Linggang Co., Ltd.: 2025 loss of 1.557 billion yuan; narrowed loss year over year
Linggang Co., Ltd. (600231) disclosed its annual report on March 31. In 2025, the company achieved operating revenue of 15.661 billion yuan, down 13.46% year over year; net profit attributable to shareholders was a loss of 1.557 billion yuan, compared with a loss of 1.678 billion yuan in the same period last year. During the reporting period, cumulative steel production was 48.800 million tons, down 6.81% year over year; iron production was 45.698 million tons, down 5.54% year over year; and steel commodity volume was 43.568 million tons, down 15.08% year over year. Among them, special steel products were 30.185 million tons, up 4.85% year over year.

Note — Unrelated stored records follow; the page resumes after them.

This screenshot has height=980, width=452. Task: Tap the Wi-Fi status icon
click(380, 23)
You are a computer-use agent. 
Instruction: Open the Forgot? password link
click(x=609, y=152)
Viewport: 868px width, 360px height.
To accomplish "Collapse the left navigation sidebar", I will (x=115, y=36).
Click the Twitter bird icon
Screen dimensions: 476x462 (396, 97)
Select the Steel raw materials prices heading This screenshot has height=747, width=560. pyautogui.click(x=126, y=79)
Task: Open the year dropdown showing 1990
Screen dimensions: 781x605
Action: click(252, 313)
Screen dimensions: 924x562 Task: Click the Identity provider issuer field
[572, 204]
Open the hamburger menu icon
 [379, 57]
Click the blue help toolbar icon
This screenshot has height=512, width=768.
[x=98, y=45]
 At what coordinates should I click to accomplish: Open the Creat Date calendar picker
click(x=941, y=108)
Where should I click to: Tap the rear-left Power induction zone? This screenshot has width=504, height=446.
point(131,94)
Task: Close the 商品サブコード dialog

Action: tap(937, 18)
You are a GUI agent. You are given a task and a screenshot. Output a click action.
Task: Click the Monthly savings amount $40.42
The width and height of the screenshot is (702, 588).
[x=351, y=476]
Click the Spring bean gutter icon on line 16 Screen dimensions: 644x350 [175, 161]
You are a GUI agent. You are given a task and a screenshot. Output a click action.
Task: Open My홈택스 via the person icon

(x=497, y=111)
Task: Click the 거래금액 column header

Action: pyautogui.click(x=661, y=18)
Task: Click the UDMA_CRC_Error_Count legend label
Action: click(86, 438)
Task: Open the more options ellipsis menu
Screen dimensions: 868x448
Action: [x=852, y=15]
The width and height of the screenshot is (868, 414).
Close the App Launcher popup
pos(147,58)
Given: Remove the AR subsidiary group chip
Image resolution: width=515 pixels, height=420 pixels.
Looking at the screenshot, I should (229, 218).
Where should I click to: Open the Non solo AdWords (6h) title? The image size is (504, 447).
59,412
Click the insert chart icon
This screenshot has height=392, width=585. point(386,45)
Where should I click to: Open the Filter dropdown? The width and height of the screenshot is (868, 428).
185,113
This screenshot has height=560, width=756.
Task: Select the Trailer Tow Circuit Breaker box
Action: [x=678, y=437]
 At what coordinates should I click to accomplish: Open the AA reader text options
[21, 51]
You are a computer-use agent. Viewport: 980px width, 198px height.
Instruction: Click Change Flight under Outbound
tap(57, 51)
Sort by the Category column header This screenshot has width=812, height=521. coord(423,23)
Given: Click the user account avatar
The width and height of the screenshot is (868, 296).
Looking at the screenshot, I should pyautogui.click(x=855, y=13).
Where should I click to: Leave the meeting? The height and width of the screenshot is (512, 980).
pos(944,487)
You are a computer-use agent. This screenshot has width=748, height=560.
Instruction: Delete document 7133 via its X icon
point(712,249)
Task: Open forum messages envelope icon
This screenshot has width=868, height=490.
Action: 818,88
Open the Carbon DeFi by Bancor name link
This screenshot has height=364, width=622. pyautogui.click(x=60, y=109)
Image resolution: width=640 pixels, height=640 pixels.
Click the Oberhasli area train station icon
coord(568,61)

Health Yuan: 2025 net profit down 3.68% year over year; plans to distribute 2.2 yuan per 10 shares
Health Yuan (600380) disclosed its annual report on March 31. In 2025, the company achieved operating revenue of 15.216 billion yuan, down 2.58% year over year; attributable to shareholders net profit of 1.336 billion yuan, down 3.68% year over year; and basic earnings per share of 0.73 yuan. The company plans to distribute a cash dividend of 2.2 yuan for every 10 shares (including tax). In the reporting period, the healthcare food segment demonstrated very strong growth resilience. Against the high base in the same period last year, this segment still achieved about 37% year-over-year growth in revenue.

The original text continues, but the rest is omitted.